Иофам тяжело вздохнул:

— Ты безумец, конечно. Ты пополняешь собой мировое безумие. Миру нужны добропорядочные, уважаемые люди, которые занимаются каким-то ремеслом, которые видят, что времена нынче скверные, и держатся от скверны подальше. А ты идешь неизвестно куда. Тьфу! В некотором смысле хорошо, что твоего отца — порядочный был человек! — уже нет в живых. Он, по крайней мере, не видит этого позора. Говорю тебе, все вокруг безумие и скверна!

Иисус улыбнулся. Дома, в разговоре с матерью, он сказал:

— Я ухожу на сорок дней и сорок ночей.

— Почему? Почему? — Немного осерчав, Мария вывалила ему на блюдо еще баранины в пряном соусе и с шумом плюхнула на стол буханку хлеба из пекарни Иофама. — Ешь. Ешь сколько сможешь, сынок. — И снова: — Почему?

— Я должен подвергнуть испытанию свою стойкость против зла. Я должен испытать ее на нижнем пределе моих сил.
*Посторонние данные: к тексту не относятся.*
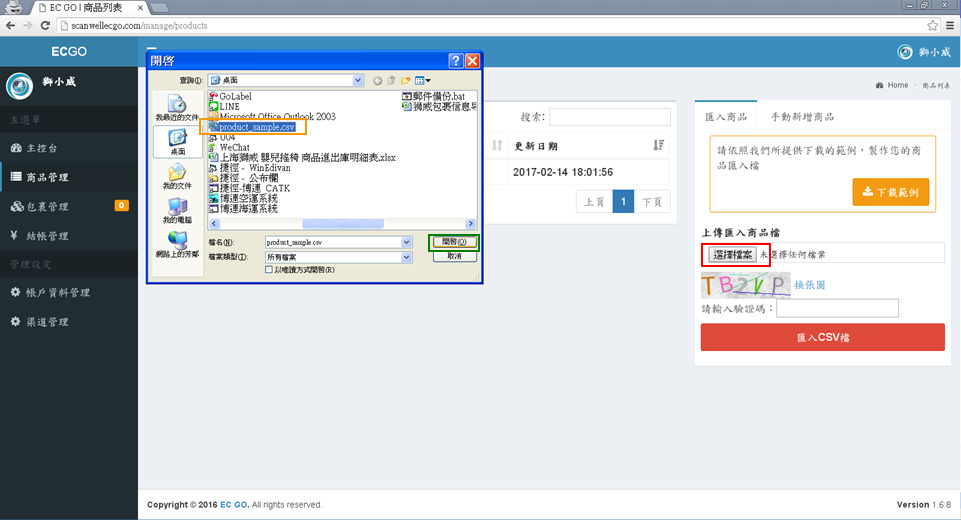Enable the 以唯讀方式開啟 checkbox
Viewport: 961px width, 520px height.
click(x=269, y=270)
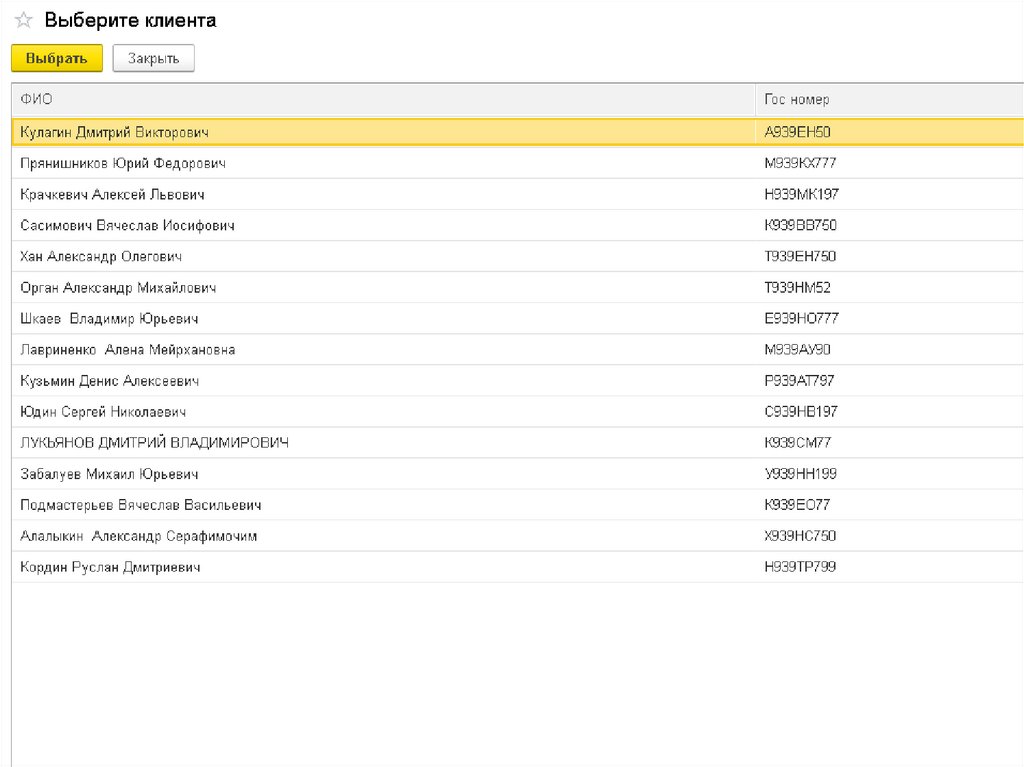Select ЛУКЬЯНОВ ДМИТРИЙ ВЛАДИМИРОВИЧ entry
Image resolution: width=1024 pixels, height=767 pixels.
pos(154,443)
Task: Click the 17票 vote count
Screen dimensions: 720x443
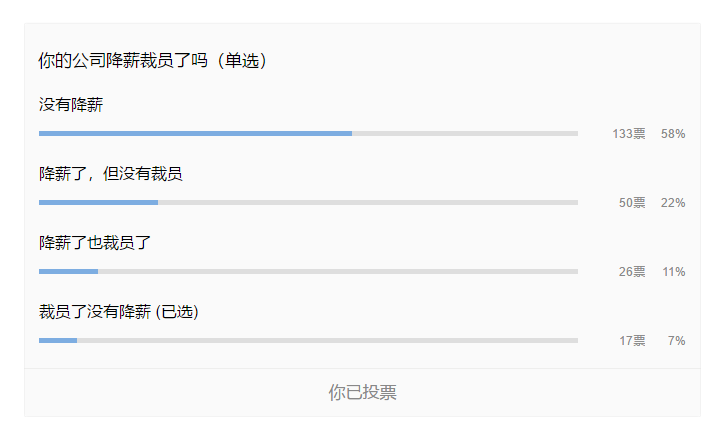Action: [x=632, y=341]
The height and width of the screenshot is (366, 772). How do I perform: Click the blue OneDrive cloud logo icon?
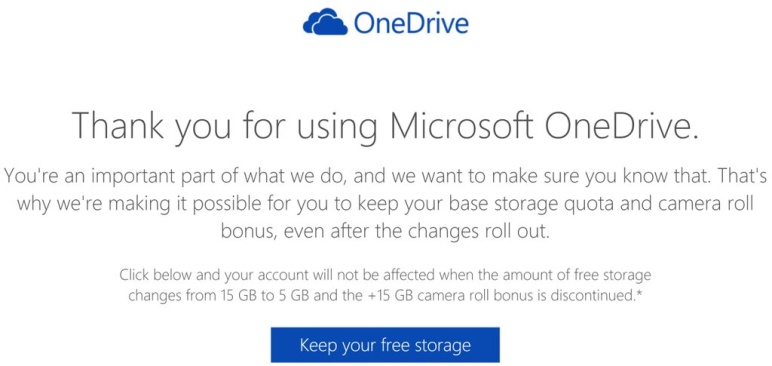pyautogui.click(x=325, y=22)
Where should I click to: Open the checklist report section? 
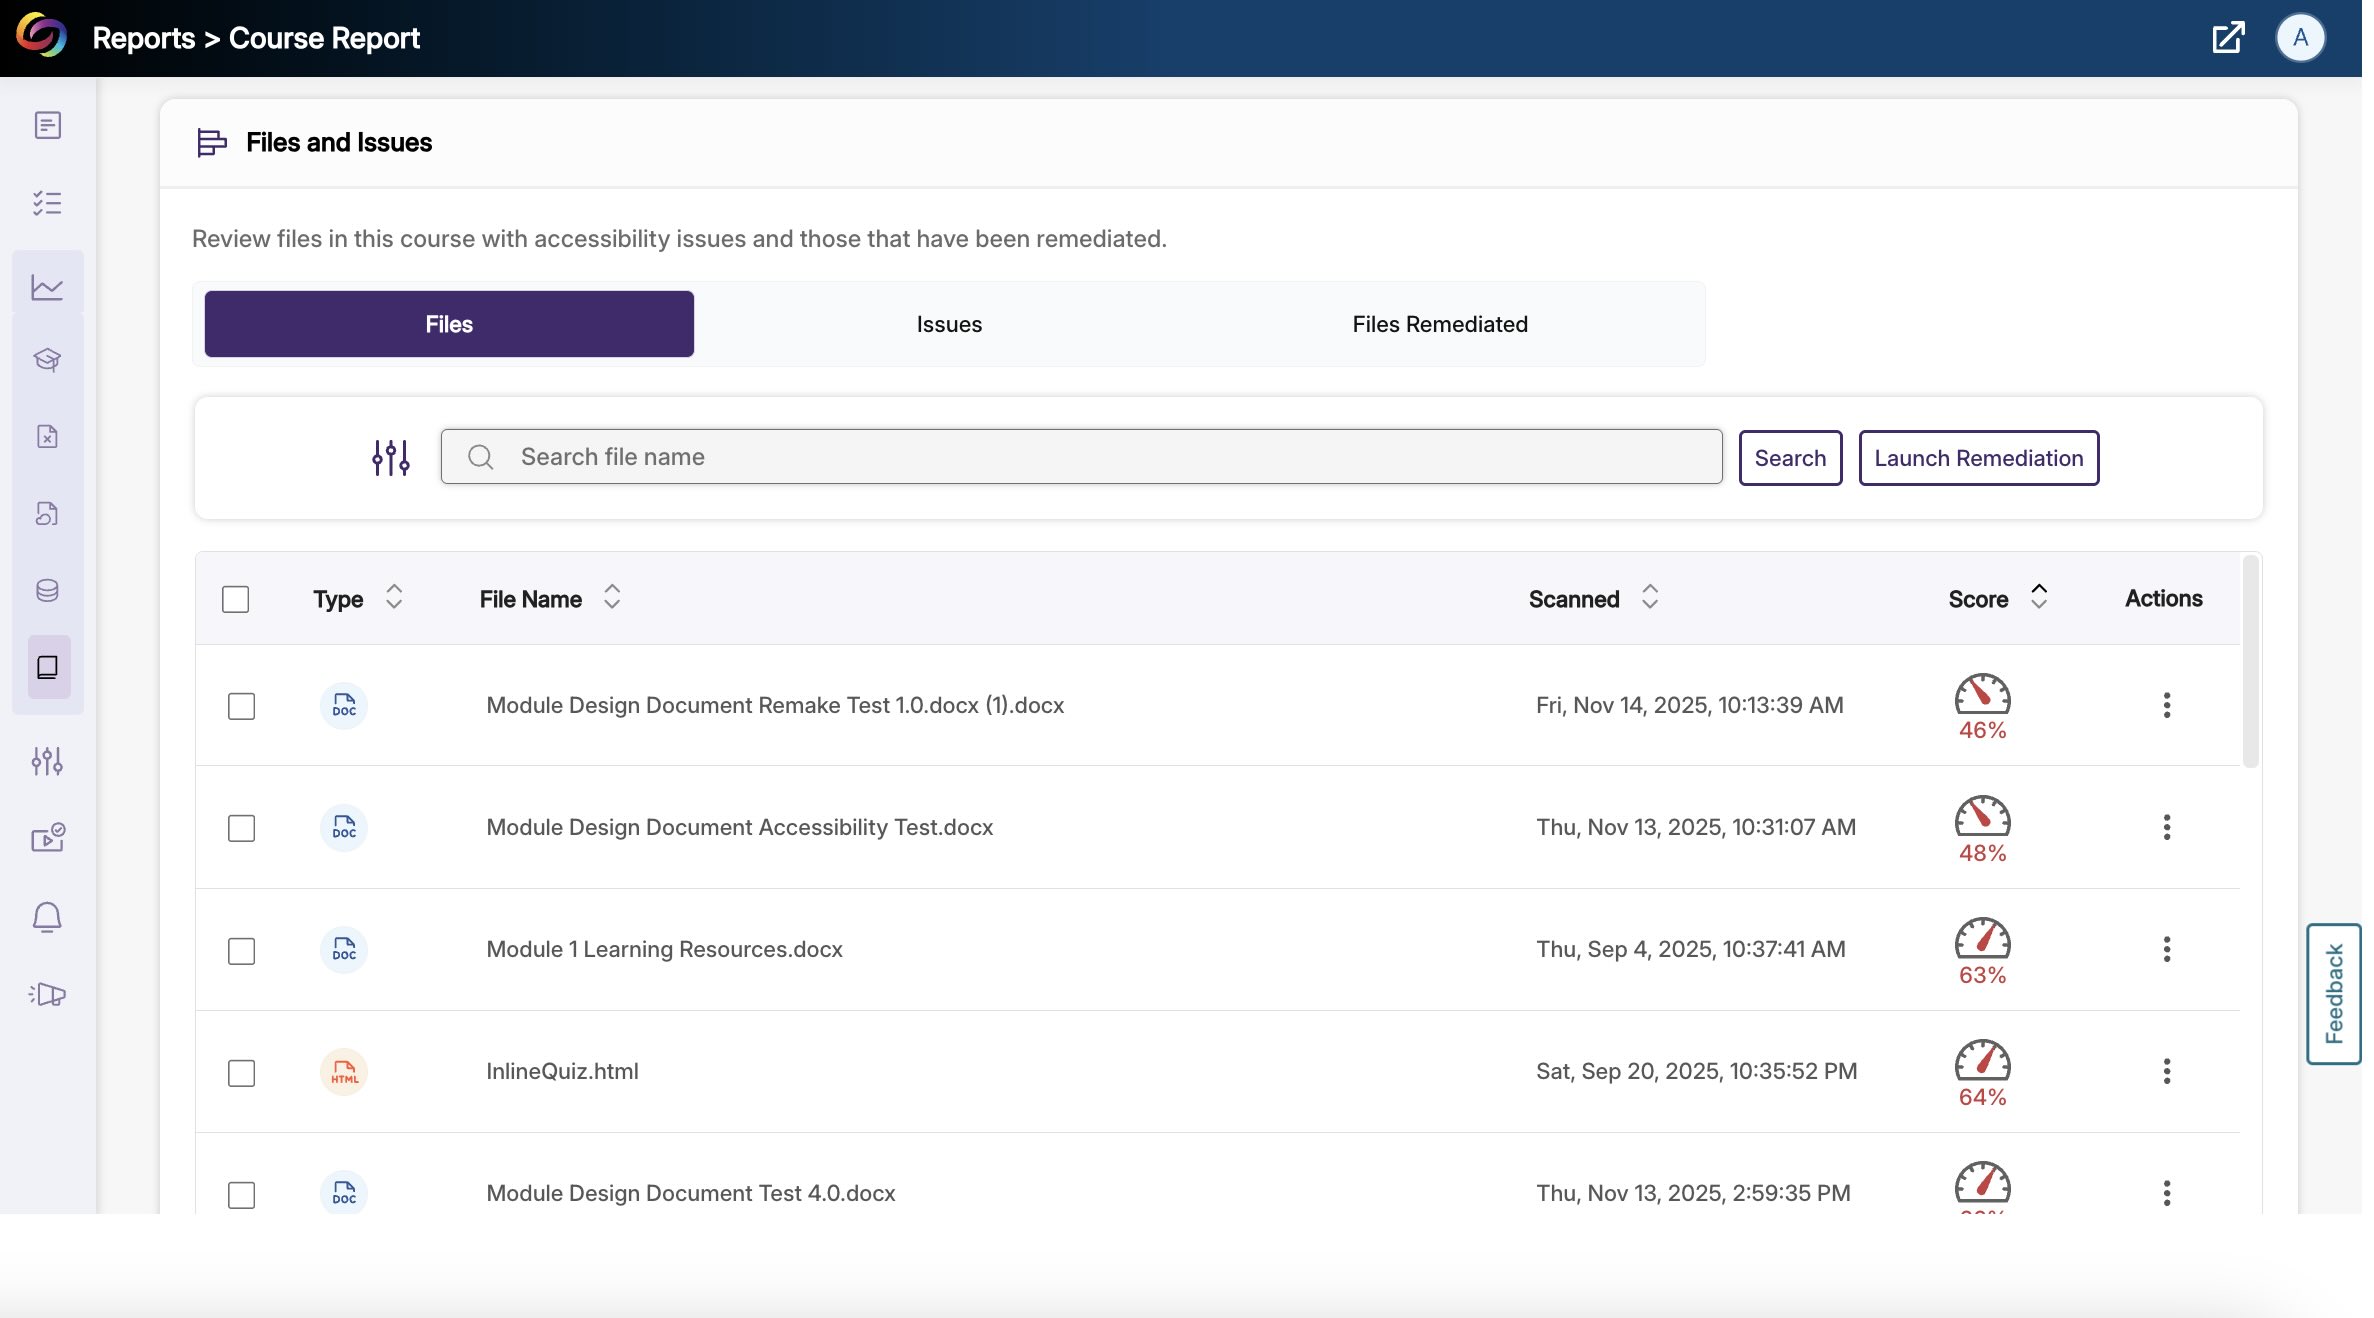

— В пустыне? Но в пустыне нет зла. Зло — в том мире, который создал человек. Нет нужды говорить тебе об этом. Ты убьешь себя, и это будет единственное зло, которое ты найдешь в пустыне. Ты потеряешь сознание и высохнешь, тебя съедят стервятники!

— Думаю, этого не произойдет. Я крепкий. Последние тридцать лет ты хорошо кормила меня. Я буду пить воду, когда смогу найти ее.

— Когда сможешь найти!

— Зло… — произнес он. — В тебе, мама, нет зла, но в себе я иногда слышу вой демонов. В мире есть два вида зла: одно происходит по воле самого человека, другое вползает в него вопреки этой воле, при содействии дьявола. Я должен открыться отцу зла и победить его. Он будет искушать меня, чтобы я соединил свою волю с его волей — на свою погибель. Но меня ему не одолеть. Потом, через сорок дней и сорок ночей, я смогу идти дальше и бороться со злом, которое творит человек. И с бесами тоже, ибо от них исходит зло. Невинность поражается злом из вместилища зла, — добавил он, дочиста вытерев блюдо куском хлеба.

Проглотив хлеб, Иисус невнятно произнес:

— Ты не должна тревожиться.

— Не должна что?

— Тревожиться.

Этой ночью он спал крепко и проснулся с первыми петухами. В утренней прохладе, стараясь не разбудить мать, он как следует напился воды из колодца и вышел на пустынную улицу. Небо на горизонте начинало светлеть. Иисус пошел на восток — в сторону пустыни. Петухи кричали так, будто сам дьявол бросал ему вызов.